Intergenerational trauma refers to the apparent transmission of trauma between generations of a family. People who experienced adverse childhood experiences growing up, or who survived historical disasters or traumas , may pass the effects of those traumas on to their children or grandchildren, through their genes , their behavior, or both, leaving the next generation susceptible to anxiety , depression , hypervigilance, and other emotional and mental health concerns.
When Intergenerational Trauma Becomes Part of Your Identity
Living with intergenerational trauma over time can lead to a fusion of identity and diagnosis. You may find yourself thinking "I am intergenerational trauma" rather than "I have intergenerational trauma." This identity fusion has significant consequences:
- Reduces motivation (why try if this is just who I am?)
- Increases shame and stigma internalization
- Makes recovery feel like losing part of yourself
- Limits how others see you (and how you see yourself)

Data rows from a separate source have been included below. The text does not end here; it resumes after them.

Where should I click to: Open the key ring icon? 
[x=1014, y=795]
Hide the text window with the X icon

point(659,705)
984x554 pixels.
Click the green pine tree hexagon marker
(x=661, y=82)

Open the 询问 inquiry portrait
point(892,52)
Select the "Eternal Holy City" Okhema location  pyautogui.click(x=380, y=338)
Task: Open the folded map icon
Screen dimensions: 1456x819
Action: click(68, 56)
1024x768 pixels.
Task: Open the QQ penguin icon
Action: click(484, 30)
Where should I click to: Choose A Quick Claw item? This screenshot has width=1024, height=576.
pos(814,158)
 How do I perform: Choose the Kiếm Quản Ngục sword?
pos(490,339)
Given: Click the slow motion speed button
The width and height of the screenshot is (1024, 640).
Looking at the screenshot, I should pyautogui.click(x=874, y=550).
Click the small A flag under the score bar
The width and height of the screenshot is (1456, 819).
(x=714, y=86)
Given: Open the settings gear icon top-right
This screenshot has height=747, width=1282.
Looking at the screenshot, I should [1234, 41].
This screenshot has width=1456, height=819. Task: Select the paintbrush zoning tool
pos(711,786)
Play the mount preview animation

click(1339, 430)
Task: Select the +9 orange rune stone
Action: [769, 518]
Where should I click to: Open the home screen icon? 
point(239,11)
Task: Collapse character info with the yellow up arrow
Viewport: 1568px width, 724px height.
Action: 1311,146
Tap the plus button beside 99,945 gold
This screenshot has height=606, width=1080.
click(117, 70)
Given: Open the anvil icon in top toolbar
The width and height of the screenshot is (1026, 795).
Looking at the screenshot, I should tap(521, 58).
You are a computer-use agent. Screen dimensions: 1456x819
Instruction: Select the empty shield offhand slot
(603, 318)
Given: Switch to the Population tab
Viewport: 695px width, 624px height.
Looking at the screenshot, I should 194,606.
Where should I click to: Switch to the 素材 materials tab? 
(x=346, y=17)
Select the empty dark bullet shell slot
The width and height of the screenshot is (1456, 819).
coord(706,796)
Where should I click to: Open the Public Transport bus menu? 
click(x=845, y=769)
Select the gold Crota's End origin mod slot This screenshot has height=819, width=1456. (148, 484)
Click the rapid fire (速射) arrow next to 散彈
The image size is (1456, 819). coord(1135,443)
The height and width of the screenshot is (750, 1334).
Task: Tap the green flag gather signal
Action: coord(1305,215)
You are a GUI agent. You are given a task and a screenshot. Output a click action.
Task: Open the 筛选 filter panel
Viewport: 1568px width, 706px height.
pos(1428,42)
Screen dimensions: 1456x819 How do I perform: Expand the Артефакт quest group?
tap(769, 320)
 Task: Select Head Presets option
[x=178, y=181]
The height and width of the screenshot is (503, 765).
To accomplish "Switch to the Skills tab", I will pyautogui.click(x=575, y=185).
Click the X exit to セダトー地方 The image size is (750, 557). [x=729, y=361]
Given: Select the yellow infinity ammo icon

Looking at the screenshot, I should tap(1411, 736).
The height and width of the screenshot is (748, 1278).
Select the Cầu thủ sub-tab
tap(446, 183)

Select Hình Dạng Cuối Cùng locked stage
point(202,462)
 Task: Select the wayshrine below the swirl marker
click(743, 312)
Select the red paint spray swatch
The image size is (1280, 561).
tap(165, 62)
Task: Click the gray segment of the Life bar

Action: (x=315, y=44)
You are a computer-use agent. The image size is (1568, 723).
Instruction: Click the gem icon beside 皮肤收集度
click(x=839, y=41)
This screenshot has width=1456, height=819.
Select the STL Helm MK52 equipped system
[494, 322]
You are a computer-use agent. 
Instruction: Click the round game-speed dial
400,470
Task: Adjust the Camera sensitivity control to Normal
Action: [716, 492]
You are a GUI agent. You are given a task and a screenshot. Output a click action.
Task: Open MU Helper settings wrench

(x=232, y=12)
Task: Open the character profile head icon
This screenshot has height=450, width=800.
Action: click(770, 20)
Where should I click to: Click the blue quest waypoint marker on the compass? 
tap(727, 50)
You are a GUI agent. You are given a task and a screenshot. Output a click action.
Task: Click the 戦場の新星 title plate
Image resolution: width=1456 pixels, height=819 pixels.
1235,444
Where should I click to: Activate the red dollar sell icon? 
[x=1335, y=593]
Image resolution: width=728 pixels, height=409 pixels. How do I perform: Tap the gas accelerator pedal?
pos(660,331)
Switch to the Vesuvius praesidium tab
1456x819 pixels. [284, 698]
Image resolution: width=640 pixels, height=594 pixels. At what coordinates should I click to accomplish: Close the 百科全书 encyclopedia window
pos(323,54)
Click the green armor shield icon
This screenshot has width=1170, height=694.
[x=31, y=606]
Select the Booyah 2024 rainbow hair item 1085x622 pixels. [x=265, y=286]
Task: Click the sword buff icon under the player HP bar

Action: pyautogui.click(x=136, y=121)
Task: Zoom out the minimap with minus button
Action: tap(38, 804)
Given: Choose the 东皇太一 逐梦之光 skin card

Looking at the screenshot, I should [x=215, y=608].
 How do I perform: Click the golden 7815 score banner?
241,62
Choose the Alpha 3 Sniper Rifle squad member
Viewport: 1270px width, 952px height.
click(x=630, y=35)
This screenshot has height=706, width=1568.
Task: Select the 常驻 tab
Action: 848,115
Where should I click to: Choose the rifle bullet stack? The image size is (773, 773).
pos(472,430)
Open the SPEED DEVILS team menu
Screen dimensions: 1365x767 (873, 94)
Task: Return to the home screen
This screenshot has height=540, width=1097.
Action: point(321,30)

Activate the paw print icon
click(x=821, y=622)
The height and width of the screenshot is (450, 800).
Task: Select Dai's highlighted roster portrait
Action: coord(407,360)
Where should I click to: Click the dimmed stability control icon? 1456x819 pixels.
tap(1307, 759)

Reclaiming a Multidimensional Identity
Your identity is vastly larger than intergenerational trauma. A powerful exercise: complete this sentence 20 times with anything other than your struggles:
"I am someone who ___________"
Values, roles, relationships, interests, history, capabilities — all form your identity.
Intergenerational Trauma as One Chapter, Not the Whole Story
Narrative therapy offers a powerful reframe: intergenerational trauma is one story in a much larger life narrative. You are the author, not the character defined by struggle.
Externalizing the problem: Practice talking about "Intergenerational Trauma that visits me" rather than "my Intergenerational Trauma." This linguistic shift creates psychological distance and agency.
Building Identity Beyond Intergenerational Trauma
- Invest in relationships that see your full self, not just your struggles
- Pursue interests unrelated to mental health — art, sport, learning, creativity
- Find meaning — purpose larger than symptom management provides identity anchor
- Contribute to others — giving to others builds positive identity components
- Celebrate growth — document how you've changed, overcome, adapted
The Strengths That Intergenerational Trauma Builds
Many people find that navigating intergenerational trauma develops genuine strengths: deep empathy, resilience, self-awareness, creativity, and a hard-won wisdom about what matters in life.